Barbie nodded. “For quite a while.”
Jed grinned with realization. “Heat! Of course!” he said. “Adrification cools the body. Massaging gets the blood circulating, warms up the body, and must help release the adrium. Well, what are you all waiting for? Let’s get to work warming up the old man. We’re going to have to get out of here pretty soon before the Onion blows.”
We all stared down at Pa: his face stuck in a stupor, his fingers in a choke hold on his imaginary pom-poms, his hairy shins cocked off to the sides of his johnny gown. Then we looked at each other and sort of grimaced and giggled, all nervous and feeling ridiculous. Nobody wanted to touch him, until Ma dropped to Pa’s side and started to massage his thighs with a vengeance.
“Craig, honey, come back to us!”
I had an idea. “No, no, do his legs last. That way he can’t chase us when he comes to.”

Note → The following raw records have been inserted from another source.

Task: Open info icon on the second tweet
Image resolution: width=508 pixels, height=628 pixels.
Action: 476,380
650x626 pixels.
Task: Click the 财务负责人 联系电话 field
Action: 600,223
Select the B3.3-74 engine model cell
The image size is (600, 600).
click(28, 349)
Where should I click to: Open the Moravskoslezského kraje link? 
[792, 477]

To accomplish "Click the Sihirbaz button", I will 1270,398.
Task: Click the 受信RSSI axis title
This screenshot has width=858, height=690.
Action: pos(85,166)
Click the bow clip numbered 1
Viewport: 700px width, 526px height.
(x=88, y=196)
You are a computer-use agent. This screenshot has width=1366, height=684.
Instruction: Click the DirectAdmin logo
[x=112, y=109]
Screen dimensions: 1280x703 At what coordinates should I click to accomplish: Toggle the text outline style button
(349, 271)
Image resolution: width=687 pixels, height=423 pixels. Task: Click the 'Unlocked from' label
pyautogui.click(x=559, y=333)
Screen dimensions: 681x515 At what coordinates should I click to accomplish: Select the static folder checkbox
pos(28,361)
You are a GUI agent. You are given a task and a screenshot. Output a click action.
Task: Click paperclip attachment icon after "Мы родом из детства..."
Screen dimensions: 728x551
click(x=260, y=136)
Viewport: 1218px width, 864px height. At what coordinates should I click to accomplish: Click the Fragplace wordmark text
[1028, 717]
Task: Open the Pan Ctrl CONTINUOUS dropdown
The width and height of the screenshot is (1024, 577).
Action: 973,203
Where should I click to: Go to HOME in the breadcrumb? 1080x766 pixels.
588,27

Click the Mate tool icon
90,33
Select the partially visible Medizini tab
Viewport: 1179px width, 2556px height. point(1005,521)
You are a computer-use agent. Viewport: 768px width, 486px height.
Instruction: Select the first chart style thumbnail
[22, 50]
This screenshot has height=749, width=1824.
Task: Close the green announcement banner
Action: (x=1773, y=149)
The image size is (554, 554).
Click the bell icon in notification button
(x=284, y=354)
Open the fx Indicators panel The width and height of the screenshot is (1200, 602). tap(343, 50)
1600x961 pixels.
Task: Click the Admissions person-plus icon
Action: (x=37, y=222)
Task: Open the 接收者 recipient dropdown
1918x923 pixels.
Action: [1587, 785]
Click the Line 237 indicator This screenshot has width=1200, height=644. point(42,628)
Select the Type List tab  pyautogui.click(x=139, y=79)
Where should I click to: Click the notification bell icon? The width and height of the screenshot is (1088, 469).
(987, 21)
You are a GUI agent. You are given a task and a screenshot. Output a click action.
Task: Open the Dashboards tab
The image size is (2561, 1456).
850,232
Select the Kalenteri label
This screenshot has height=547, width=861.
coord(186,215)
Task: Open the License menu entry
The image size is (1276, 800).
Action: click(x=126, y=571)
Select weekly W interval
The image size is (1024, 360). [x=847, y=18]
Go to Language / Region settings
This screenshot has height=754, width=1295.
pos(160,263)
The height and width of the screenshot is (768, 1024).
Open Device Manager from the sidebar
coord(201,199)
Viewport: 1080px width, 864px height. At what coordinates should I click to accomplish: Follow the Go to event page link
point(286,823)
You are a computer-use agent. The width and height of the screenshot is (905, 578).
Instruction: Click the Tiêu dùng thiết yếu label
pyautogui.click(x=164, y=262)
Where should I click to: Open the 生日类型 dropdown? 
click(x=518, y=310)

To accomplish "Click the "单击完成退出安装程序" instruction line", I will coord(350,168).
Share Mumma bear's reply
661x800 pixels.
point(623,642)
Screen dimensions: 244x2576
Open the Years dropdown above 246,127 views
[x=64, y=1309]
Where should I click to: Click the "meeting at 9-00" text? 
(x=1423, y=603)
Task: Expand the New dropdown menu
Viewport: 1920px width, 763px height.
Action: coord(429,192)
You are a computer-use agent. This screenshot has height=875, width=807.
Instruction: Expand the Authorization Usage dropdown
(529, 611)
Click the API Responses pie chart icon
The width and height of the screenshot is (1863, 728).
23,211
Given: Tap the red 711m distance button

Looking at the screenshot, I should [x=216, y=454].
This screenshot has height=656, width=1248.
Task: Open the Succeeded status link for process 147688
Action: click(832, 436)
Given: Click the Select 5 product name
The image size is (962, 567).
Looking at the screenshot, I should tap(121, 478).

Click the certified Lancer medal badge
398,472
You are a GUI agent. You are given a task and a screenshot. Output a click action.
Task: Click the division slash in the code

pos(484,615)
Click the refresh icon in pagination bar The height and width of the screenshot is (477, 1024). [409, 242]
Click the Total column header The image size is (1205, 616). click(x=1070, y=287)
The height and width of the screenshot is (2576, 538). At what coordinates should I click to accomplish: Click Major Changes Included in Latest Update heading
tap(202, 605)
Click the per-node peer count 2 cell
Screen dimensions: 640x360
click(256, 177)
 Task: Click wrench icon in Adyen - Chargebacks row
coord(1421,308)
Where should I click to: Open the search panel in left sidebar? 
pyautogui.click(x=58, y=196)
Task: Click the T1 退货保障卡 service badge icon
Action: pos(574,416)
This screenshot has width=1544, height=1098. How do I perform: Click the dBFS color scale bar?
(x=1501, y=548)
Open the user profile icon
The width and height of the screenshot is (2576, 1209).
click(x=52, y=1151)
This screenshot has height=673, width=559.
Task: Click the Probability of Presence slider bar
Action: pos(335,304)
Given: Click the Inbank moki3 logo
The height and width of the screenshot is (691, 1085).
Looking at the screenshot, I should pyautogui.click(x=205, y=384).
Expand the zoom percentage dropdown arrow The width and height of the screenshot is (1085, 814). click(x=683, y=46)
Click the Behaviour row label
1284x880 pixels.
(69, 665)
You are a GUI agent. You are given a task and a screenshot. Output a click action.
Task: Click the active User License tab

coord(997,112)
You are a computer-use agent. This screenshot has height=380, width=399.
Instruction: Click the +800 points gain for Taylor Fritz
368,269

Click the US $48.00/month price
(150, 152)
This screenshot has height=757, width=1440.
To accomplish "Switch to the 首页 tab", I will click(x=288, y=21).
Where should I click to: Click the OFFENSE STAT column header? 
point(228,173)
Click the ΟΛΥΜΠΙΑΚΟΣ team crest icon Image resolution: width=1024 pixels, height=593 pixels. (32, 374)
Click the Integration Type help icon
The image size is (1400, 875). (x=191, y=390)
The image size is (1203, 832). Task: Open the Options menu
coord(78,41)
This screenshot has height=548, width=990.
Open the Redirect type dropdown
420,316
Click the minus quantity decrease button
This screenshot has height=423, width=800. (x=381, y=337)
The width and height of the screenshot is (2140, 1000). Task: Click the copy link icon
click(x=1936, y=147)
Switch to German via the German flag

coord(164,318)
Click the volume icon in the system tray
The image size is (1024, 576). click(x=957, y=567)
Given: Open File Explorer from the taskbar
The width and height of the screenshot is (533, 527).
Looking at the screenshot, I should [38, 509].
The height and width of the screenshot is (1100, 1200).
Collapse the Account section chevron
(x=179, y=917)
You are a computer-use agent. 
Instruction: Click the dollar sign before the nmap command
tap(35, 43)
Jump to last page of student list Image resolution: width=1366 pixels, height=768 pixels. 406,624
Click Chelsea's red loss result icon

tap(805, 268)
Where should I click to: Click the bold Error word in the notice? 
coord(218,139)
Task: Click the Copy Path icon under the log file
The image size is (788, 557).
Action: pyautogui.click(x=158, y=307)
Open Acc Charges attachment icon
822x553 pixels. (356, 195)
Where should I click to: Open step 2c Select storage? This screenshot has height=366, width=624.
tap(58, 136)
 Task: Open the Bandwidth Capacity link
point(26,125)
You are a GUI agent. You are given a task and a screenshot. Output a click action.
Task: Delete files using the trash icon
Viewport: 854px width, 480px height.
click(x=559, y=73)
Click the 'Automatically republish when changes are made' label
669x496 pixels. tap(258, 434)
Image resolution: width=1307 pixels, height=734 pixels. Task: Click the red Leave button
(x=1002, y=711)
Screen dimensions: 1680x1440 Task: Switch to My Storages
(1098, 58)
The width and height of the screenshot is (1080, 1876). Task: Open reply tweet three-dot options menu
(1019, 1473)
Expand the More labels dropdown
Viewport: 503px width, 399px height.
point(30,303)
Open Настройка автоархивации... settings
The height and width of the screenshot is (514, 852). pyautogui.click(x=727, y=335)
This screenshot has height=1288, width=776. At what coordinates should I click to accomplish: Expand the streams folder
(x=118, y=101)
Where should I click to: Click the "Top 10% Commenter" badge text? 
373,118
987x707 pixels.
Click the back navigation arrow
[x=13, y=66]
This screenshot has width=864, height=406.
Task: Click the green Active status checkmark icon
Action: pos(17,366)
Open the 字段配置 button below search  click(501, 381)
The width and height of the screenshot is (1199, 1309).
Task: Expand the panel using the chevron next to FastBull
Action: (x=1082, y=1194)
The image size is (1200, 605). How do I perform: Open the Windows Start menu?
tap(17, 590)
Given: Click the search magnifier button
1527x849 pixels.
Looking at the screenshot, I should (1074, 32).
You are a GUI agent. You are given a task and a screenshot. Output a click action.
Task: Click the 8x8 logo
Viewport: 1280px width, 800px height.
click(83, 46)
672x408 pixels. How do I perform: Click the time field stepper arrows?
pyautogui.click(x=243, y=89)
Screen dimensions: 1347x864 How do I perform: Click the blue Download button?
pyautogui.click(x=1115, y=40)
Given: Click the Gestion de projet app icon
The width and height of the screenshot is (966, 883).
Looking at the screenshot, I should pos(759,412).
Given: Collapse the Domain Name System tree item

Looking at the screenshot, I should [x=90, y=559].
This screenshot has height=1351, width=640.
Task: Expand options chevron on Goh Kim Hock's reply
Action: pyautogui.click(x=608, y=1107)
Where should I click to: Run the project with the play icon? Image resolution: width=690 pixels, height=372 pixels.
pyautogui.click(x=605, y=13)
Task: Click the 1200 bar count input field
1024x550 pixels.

Us kids started laughing then! We even got the chickens cackling. “Brilliant!” said Jed.
But Ma yelled at us. “You kids stop that joking around. He’s your father and he’s in serious trouble.” But she did move her massaging up to Pa’s arms.
“Wouldn’t it be awesome if Pa woke up on his good side?” Jed said in a dreamy voice.
Could that really happen? The thought of it took my breath away. At that moment the thing I wanted most in the world was for Pa to wake up and be his old self. In case he could hear, I said, “Sorry I was an idiot, Pa,” and got down on my knees to massage his face. Barbie worked on his chest, and we propped him onto his side so Jed could get behind him to do his back.